[SOURCE DATA — start]

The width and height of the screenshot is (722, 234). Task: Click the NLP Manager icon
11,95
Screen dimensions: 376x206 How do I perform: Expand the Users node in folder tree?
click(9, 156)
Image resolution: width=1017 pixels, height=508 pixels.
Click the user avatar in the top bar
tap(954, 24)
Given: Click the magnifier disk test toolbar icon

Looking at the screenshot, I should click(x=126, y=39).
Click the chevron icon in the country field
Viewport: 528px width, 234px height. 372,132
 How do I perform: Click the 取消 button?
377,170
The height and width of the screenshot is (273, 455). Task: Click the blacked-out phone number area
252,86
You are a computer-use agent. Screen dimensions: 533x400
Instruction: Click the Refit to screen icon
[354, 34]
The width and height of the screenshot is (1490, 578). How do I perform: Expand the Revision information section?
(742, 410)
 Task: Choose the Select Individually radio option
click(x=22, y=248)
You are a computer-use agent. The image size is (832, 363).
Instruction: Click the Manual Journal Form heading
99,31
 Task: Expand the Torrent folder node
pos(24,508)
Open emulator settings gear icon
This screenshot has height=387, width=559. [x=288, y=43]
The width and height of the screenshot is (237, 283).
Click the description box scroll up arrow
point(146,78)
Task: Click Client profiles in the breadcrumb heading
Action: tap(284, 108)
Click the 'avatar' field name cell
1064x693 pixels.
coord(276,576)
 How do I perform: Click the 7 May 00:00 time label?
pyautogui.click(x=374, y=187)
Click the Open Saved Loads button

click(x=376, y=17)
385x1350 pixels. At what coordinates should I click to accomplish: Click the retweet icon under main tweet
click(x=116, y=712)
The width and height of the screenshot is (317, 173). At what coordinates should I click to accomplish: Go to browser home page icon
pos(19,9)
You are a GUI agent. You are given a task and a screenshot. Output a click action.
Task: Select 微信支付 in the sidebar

[SOURCE DATA — finish]

**YOUR TASK**
Locate "You are a GUI" in the data above. Then repeat, exactly, its line and each line after it through the last, adding nothing.

**EXERCISE RESULT**
You are a GUI agent. You are given a task and a screenshot. Output a click action.
Task: Select 微信支付 in the sidebar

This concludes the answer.